Required work:
Lines before the one containing "The image size is (579, 307)." are to be left out; that line and every line after it, through the last line below, are to be reproduced exactly.

Saved data entries:
——

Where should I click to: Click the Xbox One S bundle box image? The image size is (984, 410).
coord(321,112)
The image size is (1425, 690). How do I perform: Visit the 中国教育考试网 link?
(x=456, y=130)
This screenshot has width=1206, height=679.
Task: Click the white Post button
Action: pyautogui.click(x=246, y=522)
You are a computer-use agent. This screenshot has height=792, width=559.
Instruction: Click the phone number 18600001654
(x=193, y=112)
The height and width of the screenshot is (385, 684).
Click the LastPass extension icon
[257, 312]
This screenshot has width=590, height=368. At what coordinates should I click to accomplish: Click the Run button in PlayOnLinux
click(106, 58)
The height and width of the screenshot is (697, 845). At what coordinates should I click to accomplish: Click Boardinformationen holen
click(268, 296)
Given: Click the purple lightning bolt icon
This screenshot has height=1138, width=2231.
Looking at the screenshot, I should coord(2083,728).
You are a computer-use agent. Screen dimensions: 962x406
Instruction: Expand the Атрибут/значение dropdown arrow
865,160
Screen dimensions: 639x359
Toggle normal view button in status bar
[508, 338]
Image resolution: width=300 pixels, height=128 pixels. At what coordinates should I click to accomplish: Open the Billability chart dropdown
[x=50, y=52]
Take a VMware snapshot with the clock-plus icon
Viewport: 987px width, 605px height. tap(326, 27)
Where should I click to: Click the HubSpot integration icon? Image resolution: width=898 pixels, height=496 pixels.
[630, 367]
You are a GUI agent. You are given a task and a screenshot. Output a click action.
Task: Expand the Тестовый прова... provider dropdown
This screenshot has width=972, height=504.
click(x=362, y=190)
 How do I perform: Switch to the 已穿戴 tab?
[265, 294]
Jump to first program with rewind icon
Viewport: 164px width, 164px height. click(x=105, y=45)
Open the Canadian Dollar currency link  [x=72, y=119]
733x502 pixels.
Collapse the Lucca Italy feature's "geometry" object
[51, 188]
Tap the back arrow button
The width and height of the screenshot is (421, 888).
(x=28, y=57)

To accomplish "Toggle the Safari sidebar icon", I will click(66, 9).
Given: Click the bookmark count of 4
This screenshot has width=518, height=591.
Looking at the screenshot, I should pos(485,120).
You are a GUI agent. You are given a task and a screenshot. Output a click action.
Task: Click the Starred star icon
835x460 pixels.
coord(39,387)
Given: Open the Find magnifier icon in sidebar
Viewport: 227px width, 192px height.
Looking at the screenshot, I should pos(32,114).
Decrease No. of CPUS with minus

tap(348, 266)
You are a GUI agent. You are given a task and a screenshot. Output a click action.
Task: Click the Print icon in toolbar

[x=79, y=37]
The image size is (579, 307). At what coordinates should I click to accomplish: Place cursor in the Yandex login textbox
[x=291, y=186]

——

The answer:
The image size is (579, 307). At what coordinates should I click to accomplish: Place cursor in the Yandex login textbox
[x=291, y=186]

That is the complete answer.